Virtualization will be removed from subsequent versions of Windows so it important not to rely on this feature. Instead, you should explicitly configure your application manifest for either standard user or administrative privileges, as this will disable virtualization. Virtualization is also not obvious to end users, so even though virtualization may allow your application to run, it can generate support calls and make it difficult to trouble-shoot for these customers.

Note that if UAC is disabled, then virtualization is also disabled. If virtualization is disabled, standard user accounts behave exactly like limited user accounts in Windows XP, and legacy applications may not function correctly for standard users that would otherwise have succeeded due to virtualization.

Legacy Scenarios and Manifests

For the majority of usage scenarios, simply marking the .exe with the correct UAC manifest elements and ensuring the application works correctly as a Standard User is sufficient for excellent UAC compatibility. Most gamers are running Windows Vista or Windows 7 with User Account Control enabled. For Windows XP and users on Windows Vista or Windows7 with the User Account Control feature disabled, they typically run using administrator accounts. While this is a less secure mode of operation, it will generally not run into any additional compatibility issues although as noted above, disabling UAC disables virtualization as well.

There is a special case worth noting when the program is marked as "requireAdministrator" in the UAC manifest. On Windows XP and on Windows Vista or Windows 7 with User Account Control disabled, the UAC manifest elements are ignored by the system. In this situation, users with administrator accounts will always run all programs with full administrator rights, and thus these programs will function as expected. Windows XP Restricted Users and Standard Users running on Windows Vista or Windows 7, however, will always run these programs with restricted rights and all administrator-level operations will fail. It is therefore recommended that programs marked as "requiretAdministrator" call IsUserAnAdmin on startup, and display a fatal error message if it returns FALSE. For the majority scenario above, this will always succeed, but provides a better user experience and a clear error message for this rare situation.

Conclusion

As a game developer targeting the Windows multi-user environment, it is imperative that you design your game to operate effectively and responsibly. Your game's main executable file should not be dependent on administrative privileges. This not only prevents the appearance of prompts for elevation every time that your game is run which can negatively impact the overall user experience but it also enables your game to take advantage of other features that require execution with standard user privileges, such as Parental Controls.

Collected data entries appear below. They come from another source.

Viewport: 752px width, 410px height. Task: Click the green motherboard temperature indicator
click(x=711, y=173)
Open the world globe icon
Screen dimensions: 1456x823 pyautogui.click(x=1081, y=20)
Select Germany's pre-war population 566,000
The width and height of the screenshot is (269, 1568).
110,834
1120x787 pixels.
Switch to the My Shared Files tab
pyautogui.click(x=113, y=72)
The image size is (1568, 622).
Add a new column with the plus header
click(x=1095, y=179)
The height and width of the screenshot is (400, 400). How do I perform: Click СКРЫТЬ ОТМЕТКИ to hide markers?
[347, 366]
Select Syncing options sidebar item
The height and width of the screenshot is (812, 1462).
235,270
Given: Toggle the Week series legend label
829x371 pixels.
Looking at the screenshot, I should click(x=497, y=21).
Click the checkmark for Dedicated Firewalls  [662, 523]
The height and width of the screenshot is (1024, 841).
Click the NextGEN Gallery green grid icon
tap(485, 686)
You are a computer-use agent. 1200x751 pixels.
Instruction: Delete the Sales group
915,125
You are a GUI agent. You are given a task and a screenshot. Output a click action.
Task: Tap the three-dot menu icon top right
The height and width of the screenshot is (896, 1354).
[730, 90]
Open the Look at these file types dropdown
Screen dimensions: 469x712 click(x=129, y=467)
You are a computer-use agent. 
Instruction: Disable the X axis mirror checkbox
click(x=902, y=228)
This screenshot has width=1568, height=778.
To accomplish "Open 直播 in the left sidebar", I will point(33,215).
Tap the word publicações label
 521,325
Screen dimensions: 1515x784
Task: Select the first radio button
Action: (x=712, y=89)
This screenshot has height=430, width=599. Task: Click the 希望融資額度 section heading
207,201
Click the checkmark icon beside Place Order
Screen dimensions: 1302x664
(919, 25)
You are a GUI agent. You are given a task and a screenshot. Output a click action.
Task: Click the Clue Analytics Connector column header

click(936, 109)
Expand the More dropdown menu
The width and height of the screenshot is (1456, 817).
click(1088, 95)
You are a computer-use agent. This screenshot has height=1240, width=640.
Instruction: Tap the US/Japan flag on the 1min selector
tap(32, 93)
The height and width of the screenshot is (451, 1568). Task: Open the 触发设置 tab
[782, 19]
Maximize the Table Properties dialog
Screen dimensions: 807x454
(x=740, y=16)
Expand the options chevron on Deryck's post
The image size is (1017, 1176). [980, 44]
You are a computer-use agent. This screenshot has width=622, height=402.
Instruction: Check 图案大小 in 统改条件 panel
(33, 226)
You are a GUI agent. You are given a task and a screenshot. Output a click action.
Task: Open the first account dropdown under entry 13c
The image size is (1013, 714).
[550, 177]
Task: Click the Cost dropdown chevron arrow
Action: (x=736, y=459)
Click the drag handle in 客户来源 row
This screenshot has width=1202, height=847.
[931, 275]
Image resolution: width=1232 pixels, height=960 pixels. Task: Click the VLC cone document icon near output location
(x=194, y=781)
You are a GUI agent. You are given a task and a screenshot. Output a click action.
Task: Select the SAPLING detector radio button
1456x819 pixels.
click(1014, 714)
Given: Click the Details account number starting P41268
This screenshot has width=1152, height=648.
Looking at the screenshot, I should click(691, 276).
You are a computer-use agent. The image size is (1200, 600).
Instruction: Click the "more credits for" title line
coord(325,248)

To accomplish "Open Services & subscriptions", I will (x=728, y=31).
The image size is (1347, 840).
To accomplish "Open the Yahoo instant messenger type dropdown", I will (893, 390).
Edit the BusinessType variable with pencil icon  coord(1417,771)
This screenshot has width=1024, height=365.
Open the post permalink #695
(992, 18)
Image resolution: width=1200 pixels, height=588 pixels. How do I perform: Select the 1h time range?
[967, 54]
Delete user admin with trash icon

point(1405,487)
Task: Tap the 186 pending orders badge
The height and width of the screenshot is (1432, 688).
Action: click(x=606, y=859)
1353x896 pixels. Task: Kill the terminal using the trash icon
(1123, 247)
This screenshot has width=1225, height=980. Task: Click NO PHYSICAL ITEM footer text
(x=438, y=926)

Applications that are properly designed to operate as with the credentials of a standard user (or limited user) under previous versions of Windows will not be impacted by UAC they will run without elevation. However, they should include a manifest with their requested execution level set to "asInvoker" to conform to application standards for Vista.

Further Reading

For assistance with designing applications for Windows Vista that are compliant with User Account Control, download the following white paper: Windows Vista Application Development Requirements for User Account Control Compatibility.

This white paper provides detailed steps about the design process, along with code samples, requirements, and best practices. This paper also details the technical updates and changes to the user experience in Windows Vista.

For more information about User Account Control, visit Windows Vista: User Account Control on Microsoft TechNet.

Another useful resource is the article Teach Your Apps To Play Nicely with Windows Vista User Account Control, from MSDN Magazine, January 2007. This article discusses general issues of application compatibility, as well as the advantages and issues of using Windows Installer packages on Windows Vista.

For more information about the bug and the fix for mt.exe, the tool used by Visual Studio 2005 to automatically merge and embed a manifest into an executable, see Exploring Manifests Part 2: Default Namespaces and UAC Manifests in Windows Vista on Chris Jackson's blog on MSDN.